Astro mundial do futebol, um dos nomes mais influentes do esporte neste século, o ex-atacante Ronaldo é visto como referência (não só esportiva) para muitos. Mas também para muitos, ele e outras estrelas pecam por não levantar bandeiras, de forma mais incisiva, de causas importantes para a sociedade. No mais recente dos tópicos, a luta contra o racismo – que tem vitimado na Espanha, de forma frequente, Vinícius Júnior, atacante do Real Madrid e da Seleção Brasileira.
Em entrevista ao rapper Mano Brow, no podcast Mano a Mano, Ronaldo foi instigado a falar profundamente sobre o assunto. Não é exagero dizer que o cantor insistiu no tópico, até que o ex-jogador se manifestasse de forma jamais vista.
Ronaldo fez mea-culpa, reconheceu que se omitiu da luta, confidenciou questões familiares e se posicionou, de forma veemente, sobre o racismo.
Essa postura meio hesitante de um expoente do esporte diante de assunto tão necessário não é restrita a Ronaldo. O caso envolvendo Vinícius Júnior é prova disso. Era momento de jogadores e ex-jogadores, principalmente brasileiros, entrarem na briga de maneira mais efetiva. Usando de influência e prestígio para atuar perante governos, federações esportivas, torcedores e atletas.

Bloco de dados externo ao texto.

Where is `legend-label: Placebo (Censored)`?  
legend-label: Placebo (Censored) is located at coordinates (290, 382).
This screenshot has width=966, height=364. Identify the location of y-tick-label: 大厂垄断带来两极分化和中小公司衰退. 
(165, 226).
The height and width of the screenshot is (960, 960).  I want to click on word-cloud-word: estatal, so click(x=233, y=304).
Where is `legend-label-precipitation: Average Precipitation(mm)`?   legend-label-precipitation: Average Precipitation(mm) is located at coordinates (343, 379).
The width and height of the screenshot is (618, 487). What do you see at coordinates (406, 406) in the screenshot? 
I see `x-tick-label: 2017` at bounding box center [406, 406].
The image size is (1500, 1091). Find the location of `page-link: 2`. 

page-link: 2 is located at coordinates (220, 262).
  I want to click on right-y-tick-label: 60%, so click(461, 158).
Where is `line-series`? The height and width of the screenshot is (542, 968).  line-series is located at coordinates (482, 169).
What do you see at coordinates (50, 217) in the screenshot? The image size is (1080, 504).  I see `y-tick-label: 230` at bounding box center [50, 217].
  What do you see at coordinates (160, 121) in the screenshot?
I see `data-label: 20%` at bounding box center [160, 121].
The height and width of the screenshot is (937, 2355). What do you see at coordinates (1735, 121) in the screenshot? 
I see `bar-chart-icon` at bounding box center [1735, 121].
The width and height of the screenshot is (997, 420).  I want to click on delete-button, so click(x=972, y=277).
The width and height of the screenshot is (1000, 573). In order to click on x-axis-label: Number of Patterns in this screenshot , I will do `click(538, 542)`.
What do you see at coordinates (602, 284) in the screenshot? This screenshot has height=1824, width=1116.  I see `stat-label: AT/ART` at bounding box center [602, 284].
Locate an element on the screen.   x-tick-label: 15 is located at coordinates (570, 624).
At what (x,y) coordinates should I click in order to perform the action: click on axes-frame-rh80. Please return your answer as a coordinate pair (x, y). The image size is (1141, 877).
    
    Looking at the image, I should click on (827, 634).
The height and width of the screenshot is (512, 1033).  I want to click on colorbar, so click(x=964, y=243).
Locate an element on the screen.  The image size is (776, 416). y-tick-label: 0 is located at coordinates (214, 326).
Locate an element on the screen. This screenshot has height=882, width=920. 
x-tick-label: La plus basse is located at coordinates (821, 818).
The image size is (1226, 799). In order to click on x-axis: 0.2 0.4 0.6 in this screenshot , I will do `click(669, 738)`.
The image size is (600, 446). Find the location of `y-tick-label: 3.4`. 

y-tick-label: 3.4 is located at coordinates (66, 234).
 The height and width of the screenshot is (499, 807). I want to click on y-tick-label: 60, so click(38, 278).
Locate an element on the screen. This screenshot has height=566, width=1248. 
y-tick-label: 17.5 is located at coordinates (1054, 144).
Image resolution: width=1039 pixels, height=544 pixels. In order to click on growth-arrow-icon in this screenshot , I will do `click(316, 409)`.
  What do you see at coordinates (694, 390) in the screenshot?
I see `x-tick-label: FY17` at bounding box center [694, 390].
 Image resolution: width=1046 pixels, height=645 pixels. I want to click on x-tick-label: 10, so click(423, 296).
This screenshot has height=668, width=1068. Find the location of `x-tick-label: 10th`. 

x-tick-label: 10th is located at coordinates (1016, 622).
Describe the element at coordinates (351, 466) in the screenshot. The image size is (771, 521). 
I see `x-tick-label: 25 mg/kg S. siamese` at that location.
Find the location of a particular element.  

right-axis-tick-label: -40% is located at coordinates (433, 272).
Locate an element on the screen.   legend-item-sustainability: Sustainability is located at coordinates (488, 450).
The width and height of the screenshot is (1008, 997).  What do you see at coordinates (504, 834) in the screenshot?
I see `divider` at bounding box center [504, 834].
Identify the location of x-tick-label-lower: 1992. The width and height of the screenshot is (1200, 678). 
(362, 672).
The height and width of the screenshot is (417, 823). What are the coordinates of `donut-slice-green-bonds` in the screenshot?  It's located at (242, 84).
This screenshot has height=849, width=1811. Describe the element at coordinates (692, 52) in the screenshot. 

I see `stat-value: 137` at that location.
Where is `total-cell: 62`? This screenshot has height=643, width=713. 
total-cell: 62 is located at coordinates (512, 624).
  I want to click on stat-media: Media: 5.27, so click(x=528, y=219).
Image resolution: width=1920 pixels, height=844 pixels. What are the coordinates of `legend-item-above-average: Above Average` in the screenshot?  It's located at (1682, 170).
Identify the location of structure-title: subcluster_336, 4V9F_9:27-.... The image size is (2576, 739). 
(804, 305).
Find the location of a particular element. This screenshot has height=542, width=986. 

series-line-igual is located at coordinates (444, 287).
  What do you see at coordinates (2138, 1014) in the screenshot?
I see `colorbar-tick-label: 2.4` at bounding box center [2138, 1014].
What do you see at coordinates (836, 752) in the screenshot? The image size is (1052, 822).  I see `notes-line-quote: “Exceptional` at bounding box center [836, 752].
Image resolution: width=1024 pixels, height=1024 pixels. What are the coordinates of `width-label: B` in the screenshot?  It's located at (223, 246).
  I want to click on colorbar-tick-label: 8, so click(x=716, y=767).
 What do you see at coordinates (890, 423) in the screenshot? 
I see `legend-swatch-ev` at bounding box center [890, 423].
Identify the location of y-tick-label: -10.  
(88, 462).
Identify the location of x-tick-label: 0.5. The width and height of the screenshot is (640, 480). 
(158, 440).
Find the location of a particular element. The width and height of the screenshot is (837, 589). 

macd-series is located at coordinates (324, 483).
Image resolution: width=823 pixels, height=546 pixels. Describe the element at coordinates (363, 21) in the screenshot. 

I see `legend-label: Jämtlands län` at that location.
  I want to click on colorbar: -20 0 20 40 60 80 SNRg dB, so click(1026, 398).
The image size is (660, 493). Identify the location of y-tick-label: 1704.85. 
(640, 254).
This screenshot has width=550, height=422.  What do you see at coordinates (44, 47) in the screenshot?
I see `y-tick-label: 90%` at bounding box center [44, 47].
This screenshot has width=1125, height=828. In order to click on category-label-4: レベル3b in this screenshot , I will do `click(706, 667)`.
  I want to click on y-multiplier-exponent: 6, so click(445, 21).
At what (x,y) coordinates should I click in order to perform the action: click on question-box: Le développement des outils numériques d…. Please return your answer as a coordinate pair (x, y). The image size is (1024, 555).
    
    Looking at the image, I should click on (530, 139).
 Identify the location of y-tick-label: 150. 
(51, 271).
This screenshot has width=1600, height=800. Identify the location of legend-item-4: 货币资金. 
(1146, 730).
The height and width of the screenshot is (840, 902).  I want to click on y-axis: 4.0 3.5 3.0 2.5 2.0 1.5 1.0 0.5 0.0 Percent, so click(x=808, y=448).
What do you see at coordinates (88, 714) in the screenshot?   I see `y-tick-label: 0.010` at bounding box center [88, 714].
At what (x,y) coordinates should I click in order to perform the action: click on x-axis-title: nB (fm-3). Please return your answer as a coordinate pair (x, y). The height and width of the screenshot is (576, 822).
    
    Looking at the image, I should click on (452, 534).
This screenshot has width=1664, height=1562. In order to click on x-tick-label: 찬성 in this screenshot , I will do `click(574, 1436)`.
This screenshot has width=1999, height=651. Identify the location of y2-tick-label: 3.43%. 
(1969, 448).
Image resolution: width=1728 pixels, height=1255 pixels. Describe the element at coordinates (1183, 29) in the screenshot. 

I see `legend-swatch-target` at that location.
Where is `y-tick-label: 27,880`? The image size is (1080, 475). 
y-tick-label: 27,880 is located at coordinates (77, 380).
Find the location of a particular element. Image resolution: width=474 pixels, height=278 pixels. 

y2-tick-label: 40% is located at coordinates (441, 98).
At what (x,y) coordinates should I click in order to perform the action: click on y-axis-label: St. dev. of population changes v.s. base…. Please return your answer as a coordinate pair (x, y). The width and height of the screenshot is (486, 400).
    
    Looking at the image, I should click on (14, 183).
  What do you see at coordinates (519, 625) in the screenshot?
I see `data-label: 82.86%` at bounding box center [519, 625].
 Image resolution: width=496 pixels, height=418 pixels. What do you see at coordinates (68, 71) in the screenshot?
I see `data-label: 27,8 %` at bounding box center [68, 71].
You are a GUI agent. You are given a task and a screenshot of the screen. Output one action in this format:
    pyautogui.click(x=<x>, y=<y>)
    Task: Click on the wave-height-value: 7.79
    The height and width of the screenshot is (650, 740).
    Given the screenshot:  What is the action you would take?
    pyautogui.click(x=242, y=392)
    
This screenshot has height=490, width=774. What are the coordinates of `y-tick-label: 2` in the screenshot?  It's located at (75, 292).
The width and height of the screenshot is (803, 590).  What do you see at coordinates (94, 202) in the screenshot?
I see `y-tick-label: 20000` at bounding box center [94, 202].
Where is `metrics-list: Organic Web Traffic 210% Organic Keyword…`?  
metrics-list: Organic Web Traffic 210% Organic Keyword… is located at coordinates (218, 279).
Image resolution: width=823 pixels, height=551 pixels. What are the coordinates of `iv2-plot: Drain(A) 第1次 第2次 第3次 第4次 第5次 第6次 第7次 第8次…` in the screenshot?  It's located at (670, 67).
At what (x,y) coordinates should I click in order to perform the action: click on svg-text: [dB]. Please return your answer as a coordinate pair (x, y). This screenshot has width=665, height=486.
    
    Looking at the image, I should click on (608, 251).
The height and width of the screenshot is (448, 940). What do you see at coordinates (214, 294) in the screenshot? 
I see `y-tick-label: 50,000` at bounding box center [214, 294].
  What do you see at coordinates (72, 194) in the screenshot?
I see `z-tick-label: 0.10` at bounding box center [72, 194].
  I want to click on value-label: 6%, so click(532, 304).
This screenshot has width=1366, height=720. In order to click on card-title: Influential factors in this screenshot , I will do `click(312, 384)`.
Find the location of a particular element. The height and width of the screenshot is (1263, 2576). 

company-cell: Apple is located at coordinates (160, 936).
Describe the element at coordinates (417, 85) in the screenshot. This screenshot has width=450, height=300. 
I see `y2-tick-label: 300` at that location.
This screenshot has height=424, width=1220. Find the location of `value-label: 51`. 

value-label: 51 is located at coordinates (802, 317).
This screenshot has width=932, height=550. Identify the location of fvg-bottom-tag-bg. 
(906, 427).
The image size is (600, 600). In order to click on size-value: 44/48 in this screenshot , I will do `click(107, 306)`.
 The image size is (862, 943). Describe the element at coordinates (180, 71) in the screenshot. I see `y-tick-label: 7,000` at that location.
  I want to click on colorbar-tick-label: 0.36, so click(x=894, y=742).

Não é fazer post em rede social. É se posicionar na prática, iniciar um movimento mundial que faça barulho. Vinícius Júnior parece sozinho na luta. Apenas uma voz contra um país inteiro, um sistema que o oprime.
Na entrevista a Mano Brown, Ronaldo admitiu já ter se posicionado de forma equivocada quando questionado sobre questões racistas. “Eu já falei besteira, mas é por ignorância. Uma vez, numa entrevista, dei uma resposta ridícula. Falei que minha pele era branca, mas eu me sentia preto”.
Em outro momento, ele contou que a ex-mulher Bia Antony fez uma ação para conscientização sobre racismo na escola das filhas Maria Sofia e Maria Alice. O pai do ex-jogador, Nélio, que está escrevendo um livro sobre as vezes em que sofreu racismo, deu até uma palestra para as crianças, disse Ronaldo.
“Elas têm cabelo crespo, começaram a sentir um pouquinho de preconceito na escola. Automaticamente, tinham relação com os mais oprimidos, quem tinha bolsa, o filho do funcionários, sofriam com isso. A criançada absorve bem, é questão de educar, colocar exemplos práticos, para a criança levar para toda a vida.”
Para Ronaldo, somente penas severas serão capazes de mudar o quadro. “Tem de mexer no bolso do racista. Pagar uma fortuna. E cadeia”, disse, citando multa “de US$ 100 mil” a quem cometer ofensas racistas, com esse dinheiro indo para a vítima. Além de prisão.
O dirigente do Cruzeiro entende que campanhas educativas não têm muito efeito e afirma acreditar na educação de crianças para uma mudança no futuro. Mas, para quem já é adulto, a saída é punição pesada.
Talvez na parte mais reflexiva do bate-papo com Mano Brown, Ronaldo admitiu ter se esquivado de entrar em brigas diretas contra o preconceito.
“Antigamente, eu tinha uma orientação menos conflitiva nesse aspecto. Tinha uma responsabilidade muito maior contra a pobreza, fui muito ativo contra a pobreza no mundo. E não era ativo na luta contra o racismo. Uma vez alguém me perguntou por que eu raspava a cabeça, e eu não encontrava o motivo. No fundo, algo me dizia que era pelo meu cabelo. Muita gente me chamava de ‘sararazinho’, e acho que foi uma defesa minha, de garoto, porque comecei a raspar a cabeça com 18, 19 anos. E cheguei a essa conclusão: de que raspei minha cabeça a vida inteira tentando não entrar nessa briga contra o racismo.”
O próprio Mano Brown disse então a Ronaldo: “Era o que a gente queria ouvir de você há 30 anos, quando estava no Cruzeiro”. E o ex-jogador respondeu, praticamente em tom de confissão: “Com essa consciência quando fui melhor do mundo, com o alcance que poderia ter, se tivesse comprado essa briga de verdade… Carrego essa frustração de não ter levantado esta bandeira antes”.
Faço minhas então as palavras de Mano Brown, em reação a essa declaração de Ronaldo: “Antes tarde do que nunca”.